Controversy Surrounds Nevada Paid Family Leave Requirement for Tax Breaks

A new paid family and medical leave requirement for companies seeking tax breaks in Nevada has sparked debate among economic development officials, who argue that the policy is impeding efforts to attract and retain businesses in the state.

Under the mandate, companies with over 50 employees must offer paid family and medical leave to workers who have completed at least one year of service. This requirement, which took effect as part of a session bill in June, mandates that employees receive at least 55 percent of their salary for up to 12 weeks, surpassing the federal standard set by the Family and Medical Leave Act (FMLA), which is unpaid.

Tom Burns, Executive Director of the Governor’s Office for Economic Development (GOED), expressed concerns about the impact of the new requirement. He cited a specific case where a company opted against relocating its headquarters to Southern Nevada due to the obligation to provide paid leave, stating that they were unwilling to offer the benefit selectively across different states of operation.

Burns emphasized that the requirement was starting to influence relocation decisions negatively. Tina Quigley, President and CEO of the Las Vegas Global Economic Alliance, echoed these concerns, noting that the policy surpassed California standards, making it challenging to attract businesses from neighboring states.

The move aligns with a broader trend, with thirteen states and the District of Columbia already having mandatory paid family and medical leave laws for private employers. However, the stringent nature of the Nevada policy has raised eyebrows within the business community.
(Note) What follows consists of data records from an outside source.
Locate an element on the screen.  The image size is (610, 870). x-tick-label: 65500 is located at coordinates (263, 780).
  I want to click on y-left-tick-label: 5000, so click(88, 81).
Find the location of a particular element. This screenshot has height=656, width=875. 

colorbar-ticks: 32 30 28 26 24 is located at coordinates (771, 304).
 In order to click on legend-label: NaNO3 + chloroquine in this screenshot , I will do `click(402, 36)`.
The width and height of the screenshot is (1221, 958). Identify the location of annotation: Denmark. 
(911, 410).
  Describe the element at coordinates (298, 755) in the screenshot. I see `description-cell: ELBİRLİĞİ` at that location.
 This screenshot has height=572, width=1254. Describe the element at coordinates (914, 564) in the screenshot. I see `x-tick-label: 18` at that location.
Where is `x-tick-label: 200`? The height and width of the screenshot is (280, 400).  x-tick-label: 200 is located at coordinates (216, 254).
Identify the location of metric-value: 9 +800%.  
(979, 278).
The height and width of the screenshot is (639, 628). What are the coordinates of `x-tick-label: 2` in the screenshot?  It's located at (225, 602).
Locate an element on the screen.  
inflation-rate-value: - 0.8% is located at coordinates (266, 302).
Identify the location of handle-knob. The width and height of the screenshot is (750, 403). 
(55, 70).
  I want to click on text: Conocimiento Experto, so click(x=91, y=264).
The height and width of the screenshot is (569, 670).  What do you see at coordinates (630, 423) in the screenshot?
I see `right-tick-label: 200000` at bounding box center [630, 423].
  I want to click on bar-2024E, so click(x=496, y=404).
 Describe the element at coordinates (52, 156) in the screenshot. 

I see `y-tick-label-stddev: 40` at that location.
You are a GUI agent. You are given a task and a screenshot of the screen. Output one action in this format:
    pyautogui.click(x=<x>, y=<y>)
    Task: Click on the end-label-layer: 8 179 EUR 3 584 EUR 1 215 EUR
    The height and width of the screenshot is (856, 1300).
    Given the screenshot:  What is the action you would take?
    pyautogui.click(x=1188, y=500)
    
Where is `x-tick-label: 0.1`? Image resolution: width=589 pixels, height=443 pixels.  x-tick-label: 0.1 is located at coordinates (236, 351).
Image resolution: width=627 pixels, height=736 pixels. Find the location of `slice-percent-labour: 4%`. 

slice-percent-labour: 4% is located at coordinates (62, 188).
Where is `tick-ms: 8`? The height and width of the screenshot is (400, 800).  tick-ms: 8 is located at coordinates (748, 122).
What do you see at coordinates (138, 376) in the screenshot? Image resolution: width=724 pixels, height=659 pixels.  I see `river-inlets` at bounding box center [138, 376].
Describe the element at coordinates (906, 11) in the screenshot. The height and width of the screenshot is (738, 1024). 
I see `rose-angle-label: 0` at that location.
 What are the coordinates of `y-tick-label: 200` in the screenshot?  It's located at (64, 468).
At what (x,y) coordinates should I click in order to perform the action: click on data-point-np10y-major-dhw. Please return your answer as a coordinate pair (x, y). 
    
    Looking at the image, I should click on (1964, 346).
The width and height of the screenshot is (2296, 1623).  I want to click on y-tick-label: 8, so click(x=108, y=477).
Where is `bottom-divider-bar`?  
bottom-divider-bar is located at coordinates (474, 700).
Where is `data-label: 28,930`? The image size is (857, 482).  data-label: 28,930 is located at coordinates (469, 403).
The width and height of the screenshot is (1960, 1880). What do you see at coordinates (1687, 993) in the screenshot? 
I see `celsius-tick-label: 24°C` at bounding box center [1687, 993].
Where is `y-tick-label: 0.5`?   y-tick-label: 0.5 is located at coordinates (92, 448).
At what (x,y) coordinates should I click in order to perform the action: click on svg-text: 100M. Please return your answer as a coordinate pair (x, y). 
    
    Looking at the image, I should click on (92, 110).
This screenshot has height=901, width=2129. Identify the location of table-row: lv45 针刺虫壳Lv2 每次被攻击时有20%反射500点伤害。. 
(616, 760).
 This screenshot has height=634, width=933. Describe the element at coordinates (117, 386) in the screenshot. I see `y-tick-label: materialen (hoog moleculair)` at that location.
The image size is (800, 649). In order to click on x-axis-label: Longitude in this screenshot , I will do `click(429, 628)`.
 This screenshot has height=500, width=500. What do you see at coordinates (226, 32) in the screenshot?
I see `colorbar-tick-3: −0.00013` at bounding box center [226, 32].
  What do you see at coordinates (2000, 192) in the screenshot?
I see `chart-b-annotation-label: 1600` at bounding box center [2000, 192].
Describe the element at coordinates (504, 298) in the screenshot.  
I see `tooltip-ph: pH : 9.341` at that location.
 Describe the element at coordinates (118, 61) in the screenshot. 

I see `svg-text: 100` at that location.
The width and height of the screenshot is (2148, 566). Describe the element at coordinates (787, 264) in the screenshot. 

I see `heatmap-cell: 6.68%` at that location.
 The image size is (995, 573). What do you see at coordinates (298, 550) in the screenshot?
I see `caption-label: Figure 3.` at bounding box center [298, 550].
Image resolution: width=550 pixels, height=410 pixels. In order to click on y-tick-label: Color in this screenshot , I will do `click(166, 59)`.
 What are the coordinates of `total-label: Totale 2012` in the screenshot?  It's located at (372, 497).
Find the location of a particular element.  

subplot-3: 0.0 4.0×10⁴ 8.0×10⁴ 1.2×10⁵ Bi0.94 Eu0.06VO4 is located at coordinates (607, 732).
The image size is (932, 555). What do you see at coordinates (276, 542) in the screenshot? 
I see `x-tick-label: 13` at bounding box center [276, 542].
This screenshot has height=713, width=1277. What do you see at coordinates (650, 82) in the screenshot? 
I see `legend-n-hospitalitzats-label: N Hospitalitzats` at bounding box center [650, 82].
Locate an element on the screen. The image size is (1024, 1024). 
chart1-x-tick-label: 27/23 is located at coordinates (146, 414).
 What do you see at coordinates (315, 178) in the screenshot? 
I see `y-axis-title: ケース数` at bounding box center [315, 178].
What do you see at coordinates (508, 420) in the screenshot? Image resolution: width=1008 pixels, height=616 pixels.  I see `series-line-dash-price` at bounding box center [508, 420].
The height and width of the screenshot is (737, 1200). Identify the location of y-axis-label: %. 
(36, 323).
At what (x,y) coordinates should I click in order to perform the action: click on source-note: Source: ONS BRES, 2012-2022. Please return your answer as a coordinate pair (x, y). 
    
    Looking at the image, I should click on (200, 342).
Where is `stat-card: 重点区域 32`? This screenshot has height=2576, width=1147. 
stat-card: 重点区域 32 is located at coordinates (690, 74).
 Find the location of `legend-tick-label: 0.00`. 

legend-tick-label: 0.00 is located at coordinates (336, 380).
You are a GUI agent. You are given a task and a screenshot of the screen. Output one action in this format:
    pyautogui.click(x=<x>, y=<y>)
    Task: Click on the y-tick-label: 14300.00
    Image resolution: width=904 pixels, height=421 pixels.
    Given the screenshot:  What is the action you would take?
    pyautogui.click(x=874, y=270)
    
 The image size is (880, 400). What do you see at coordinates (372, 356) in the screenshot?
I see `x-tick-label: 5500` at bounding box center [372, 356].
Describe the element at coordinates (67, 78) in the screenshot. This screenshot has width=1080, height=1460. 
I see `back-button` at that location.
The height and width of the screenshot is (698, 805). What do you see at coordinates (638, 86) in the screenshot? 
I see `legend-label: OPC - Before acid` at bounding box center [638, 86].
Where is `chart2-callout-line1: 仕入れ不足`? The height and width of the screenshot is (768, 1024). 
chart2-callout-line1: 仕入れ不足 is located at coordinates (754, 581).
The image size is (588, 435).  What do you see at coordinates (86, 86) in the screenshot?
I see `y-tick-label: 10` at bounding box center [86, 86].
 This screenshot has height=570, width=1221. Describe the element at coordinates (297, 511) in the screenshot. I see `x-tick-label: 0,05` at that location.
Despite criticism from economic development officials, supporters of the policy, including State Sen. Edgar Flores, argue that it promotes a balance between pro-business initiatives and family-friendly practices. Flores championed the bill during legislative sessions, framing it as a means to attract socially responsible businesses to the state.

However, further concerns about the healthcare coverage provided by companies benefiting from tax breaks are also in question. State Sen. Fabian Donaté asked whether companies are covering their employees adequately, pointing to statistics showing a significant number of employees enrolled in Medicaid despite working for companies receiving substantial tax breaks.

GOED’s tax abatement programs mandate that businesses cover 65 percent of employee health insurance premiums, exceeding the Affordable Care Act requirement of 50 percent. Despite this, concerns persist about the affordability of healthcare for some workers, leading to reliance on Medicaid.